Fact: Open-access publication does not abolish copyright. Authors or publishers retain copyright subject to the license applied to the work. IOP Publishing’s guidance notes that CC BY lets others distribute, remix, and build upon the work commercially so long as they credit the author—but the licensor cannot revoke these freedoms while users follow license terms (IOP CC guide).

Publishers typically retain interest in:

  • Version-of-record integrity and citation formatting
  • Branding, metrics, and analytics on publisher platforms
  • Subscription revenue on non-OA articles in hybrid journals
  • Enforcement against infringement outside license scope

Interpretation: OA shifts the default permission set—it does not eliminate the rights bundle, and it does not guarantee publisher visibility into AI-mediated reuse.

License Strategy in the AI Era

Publishers choose licenses with downstream consequences:

License Reader access Commercial AI reuse Derivatives
CC BY Open Permitted with attribution Permitted
CC BY-NC Open Restricted (non-commercial) With NC constraint
CC BY-ND Open Attribution required No derivatives
Bronze / no license Often free read Ambiguous Ambiguous

Unpaywall surfaces license metadata when present in best_oa_location.license (data format). Bronze OA—free on publisher site without a clear license field—creates the widest ambiguity (oa_status definitions).
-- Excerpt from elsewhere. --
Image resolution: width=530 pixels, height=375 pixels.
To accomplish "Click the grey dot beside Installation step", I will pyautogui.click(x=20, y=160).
Jurisdiction-specific: Under EU CDSM rules, rightholders may reserve text-and-data-mining rights in certain contexts. That reservation speaks to mining/training copies, not necessarily to human-equivalent OA reading—but publishers should not conflate the two without counsel.

Unpaywall Exposure: Benefit and Blind Spot

Fact: Unpaywall integrations appear across discovery systems, link resolvers, and library tools worldwide (integrations). For publishers, this increases lawful readership and citation reach for OA content.

Risk: The same metadata that helps libraries helps AI builders locate and fetch OA PDFs at machine speed—without publisher analytics, attribution audits, or royalty participation. A CC BY license may permit much of this legally while undermining subscription leverage on the non-OA corpus of a hybrid journal.

The SPARC Author Addendum illustrates how authors may retain repository and sharing rights that publishers would otherwise restrict (SPARC addendum). Publisher strategy must account for both author-retained rights and machine-scale reuse OA licenses enable.

Legal

  • Copyright enforcement for uses outside license scope
  • Contractual terms on publisher sites restricting automated access
  • Takedown procedures for infringing copies elsewhere

The U.S. Copyright Office Part 3 report emphasizes licensing markets and case-by-case fair use analysis for AI training (Part 3 PDF)—relevant to publishers considering whether to license corpora explicitly.

Technical

  • Rate limiting and bot management on PDF endpoints
  • Watermarking (variable effectiveness against text extraction)
  • API partnerships instead of anonymous scraping paths

Policy

  • Published AI and text-mining policies distinct from OA reader policies
  • Machine-readable license statements in HTML and PDF metadata
  • Crawler directives where appropriate (recognizing limits vs bad actors)

No single control is sufficient. Defense in depth assumes some AI pipelines will comply and others will not.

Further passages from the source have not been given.